Fig. 9 Optical microscopy images recorded for three types of silica microcapsules prepared using TEOS alone, TMOS alone or a TEOS/TMOS molar ratio of 1.0 before (top row) and after (bottom row) being subjected to mechanical agitation (magnetic stirring at 130 rpm for 24 h). Conditions: 10% w/w oil; 0.89% w/w biopolymer; chitosan/HPC mass ratio = 1.0; silicification conducted at pH 3.8 for 18 h under quiescent conditions (no stirring) at 20 °C.

The effect of mechanical agitation on the structural integrity of these three types of silica microcapsules was assessed via optical microscopy (see Fig. 9). Some of the TMOS-only microcapsules disintegrated under such conditions (see red circles), suggesting that they are rather brittle. The TEOS-only microcapsules seem to be more flexible because most of the empty microcapsules formed in this case appear to remain intact. Finally, a few empty microcapsules were also observed for the silica microcapsules prepared using both TEOS and TMOS after 24 h of mechanical agitation. However, far more microcapsules retained their oil payload in this case. This suggests that using a combination of TEOS and TMOS for silicification produces the most resilient silica microcapsules.

SEM studies indicate that the TMOS-only silica microcapsules have distinctly globular shells (mean globule diameter = 87 ± 59 nm based on 50 measurements) while the TEOS-only silica microcapsules exhibit significantly smoother shells (see Fig. S3). This is consistent with the relatively rapid rate of TMOS hydrolysis,⁶⁹ which leads to rather poor control over the morphology of the deposited silica shells. The corresponding silica microcapsules produced using a binary mixture of TEOS and TMOS also exhibit a rather globular surface morphology but with a slightly smaller globule diameter of 79 ± 24 nm (based on 100 measurements).
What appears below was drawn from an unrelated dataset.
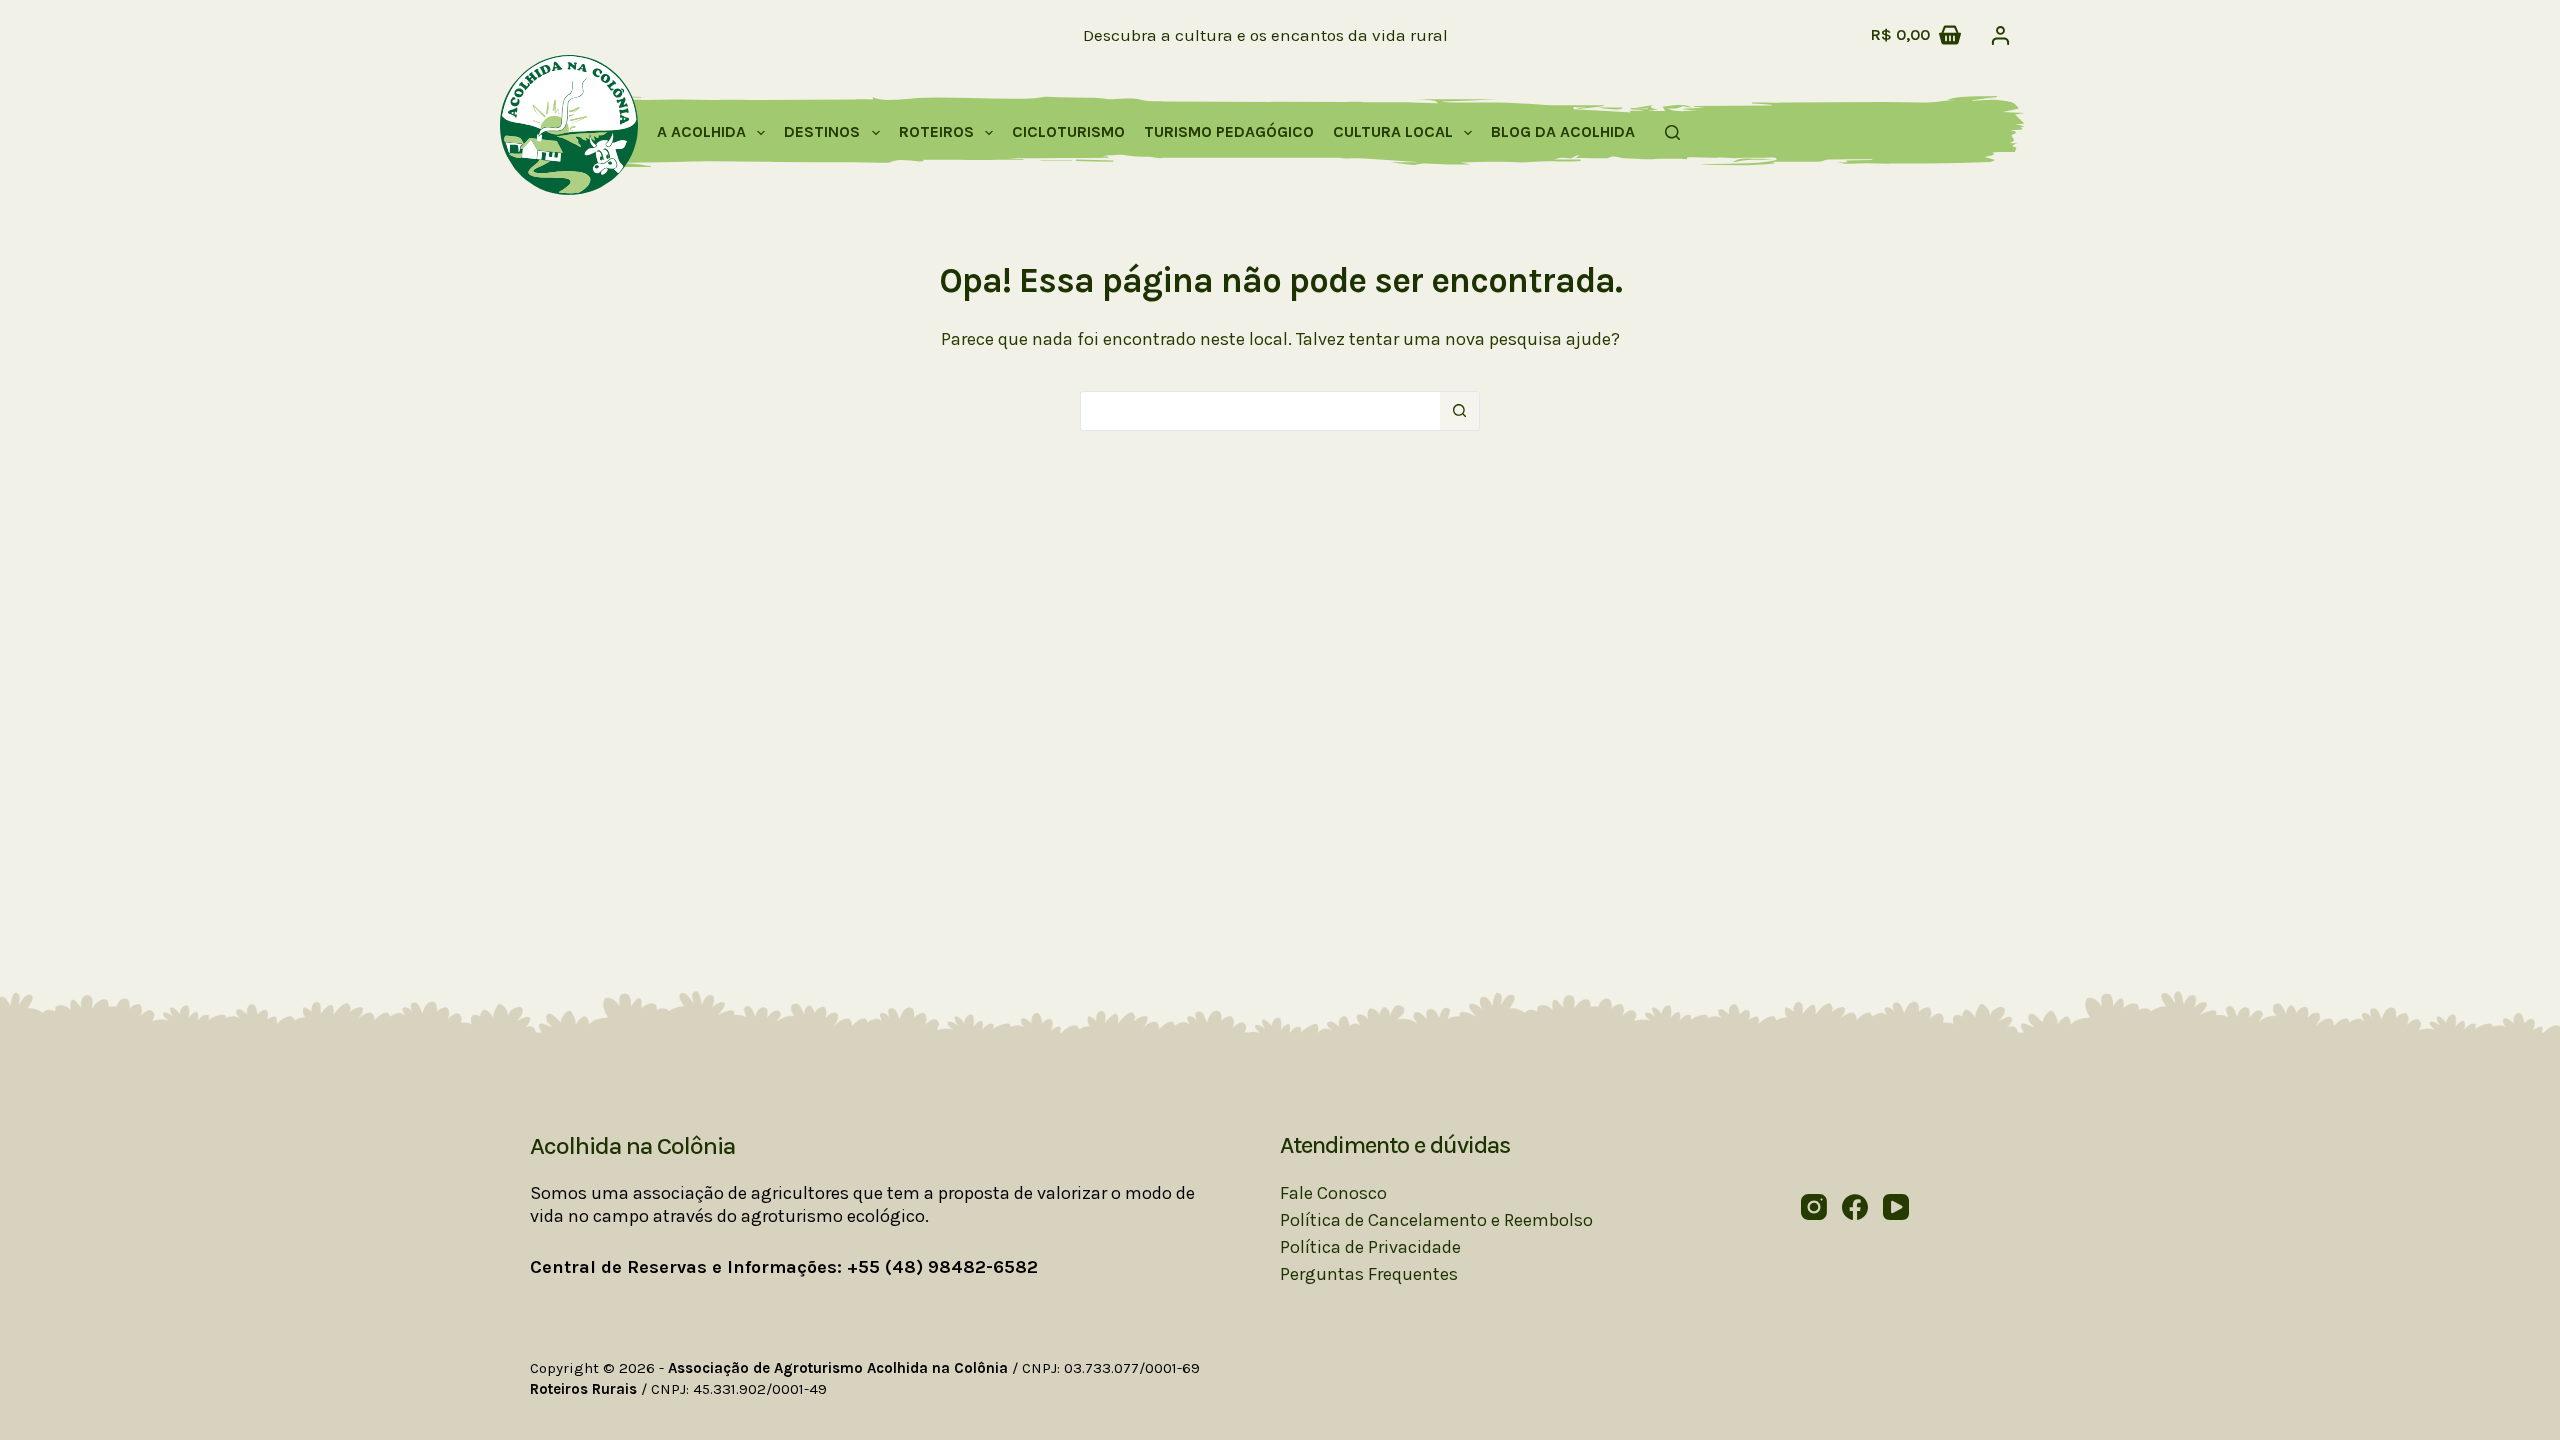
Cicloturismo (1068, 131)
Systematic variation of the oil mass fraction

Industrial applications for microcapsules require process-intensive syntheses for maximum cost efficiency. Accordingly, the synthesis of silica microcapsules targeting a silica shell thickness of 100 nm was attempted using 15%, 20%, 25% or 30% w/w oil using a TEOS/TMOS molar ratio of 1.0. For this series of experiments, the chitosan/HPC mass ratio was 1.0 and the overall biopolymer concentration was fixed at 0.80% w/w of the final emulsion. Unfortunately, reaction mixtures containing either 25% or 30% w/w oil formed gels on standing overnight, so no further analysis was performed for these failed syntheses. The 20% w/w oil formulation was very viscous, while the 15% and 10% formulations proved to be free-flowing fluids. Using the droplet size distribution of the corresponding precursor emulsion as a reference, laser diffraction data and optical microscopy images indicated that significant aggregation occurred when attempting silicification at 20% w/w oil (see Fig. 10 and 11). In summary, the upper limit oil concentration when targeting a silica shell thickness of 100 nm appears to be approximately 15% w/w. In principle, targeting thinner silica shells might enable higher oil concentrations to be achieved. Indeed, targeting a silica shell thickness of 60 nm at an oil mass fraction of 20% w/w and a TEOS/TMOS molar ratio of 1.0 also produced well-defined silica microcapsules at pH 4.9 without inducing gelation or causing aggregation (see Fig. S4).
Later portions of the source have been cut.